Other tips encourage doctors to look for conditions often seen among poor readers such as attention-deficit hyperactivity disorder; to advocate for early literacy training for pediatric and family medicine residents; to liaise with schools on behalf of families seeking help; and to push provincial and territorial education ministries to integrate evidence-based phonics instruction into curriculums, starting in kindergarten.

Dr. Scott McLeod, one of the authors and chair of the society’s mental health and developmental disabilities committee, said a key goal is to catch kids who may be falling through the cracks and to better connect families to resources, including quicker targeted help from schools.

“Collaboration in this area is so key because we need to move away from the silos of: everything educational must exist within the educational portfolio,” McLeod said in an interview from Calgary, where he is a developmental pediatrician at Alberta Children’s Hospital.

“Reading, yes, it’s education, but it’s also health because we know that literacy impacts health.
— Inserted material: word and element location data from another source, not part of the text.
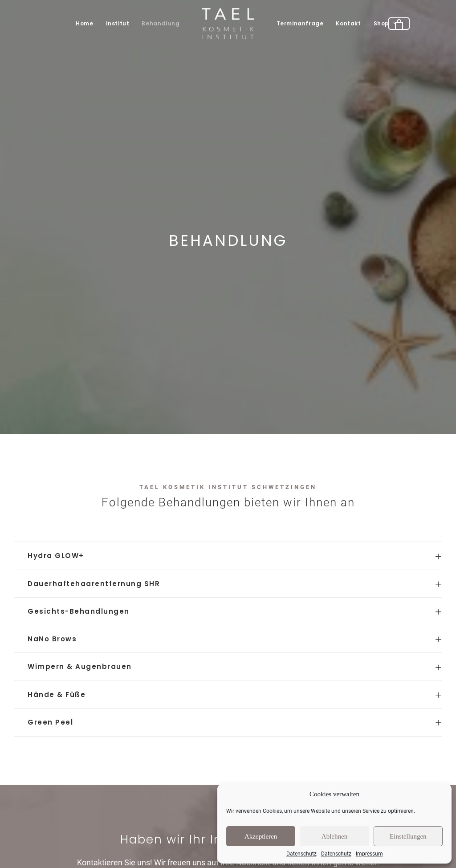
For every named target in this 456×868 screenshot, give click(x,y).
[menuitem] (84, 24)
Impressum (369, 854)
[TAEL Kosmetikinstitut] (228, 24)
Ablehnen (334, 836)
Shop (385, 23)
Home (84, 23)
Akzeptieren (261, 836)
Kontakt (348, 23)
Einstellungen (408, 836)
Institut (118, 23)
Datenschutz (301, 854)
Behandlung (160, 23)
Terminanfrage (300, 23)
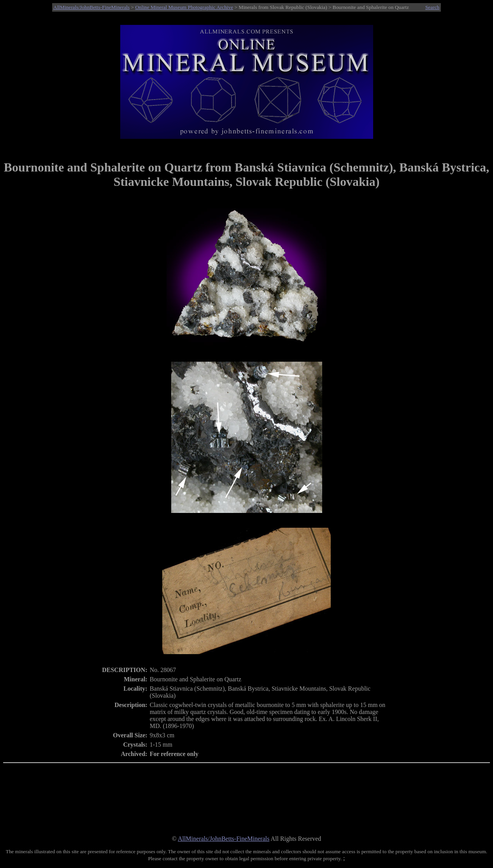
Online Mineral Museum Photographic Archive (184, 7)
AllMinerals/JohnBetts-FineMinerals (91, 7)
So I think that a statement like this opens the window to say: Yes, parents can come to their health-care provider to get advice, get recommendations, hopefully start a collaboration with school teachers.”

McLeod noted that pediatricians already look for signs of low literacy in young children by way of a commonly used tool known as the Rourke Baby Record, which offers a checklist of key topics, such as nutrition and developmental benchmarks, to cover in a well-child appointment.

But he said questions about reading could be “a standing item” in checkups and he hoped the society’s statement to medical professionals who care for children “enhances their confidence in being a strong advocate for the child” while spurring partnerships with others involved in a child’s life such as teachers and psychologists.

The guidance said pediatricians also play a key role in detecting and monitoring conditions that often coexist with difficulty reading such as attention-deficit hyperactivity disorder, but McLeod noted that getting such specific diagnoses typically involves a referral to a specialist, during which time a child continues to struggle.

He also acknowledged that some schools can be slow to act without a specific diagnosis from a specialist, and even then a child may end up on a wait list for school interventions.

“Evidence-based reading instruction shouldn’t have to wait for some of that access to specialized assessments to occur,” he said.

“My hope is that (by) having an existing statement or document written by the Canadian Paediatric Society … we’re able to skip a few steps or have some of the early interventions present,” he said.

McLeod added that obtaining specific assessments from medical specialists is “definitely beneficial and advantageous” to know where a child is at, “but having that sort of clear, thorough assessment shouldn’t be a barrier to intervention starting.”

McLeod said the society was partly spurred to act by 2022’s “Right to Read Inquiry Report” from the Ontario Human Rights Commission, which made 157 recommendations to address inequities related to reading instruction in that province.

He called the new guidelines “a big reminder” to pediatric providers, family doctors, school teachers and psychologists of the importance of literacy.

“Early identification of reading difficulty can truly change the trajectory of a child’s life.”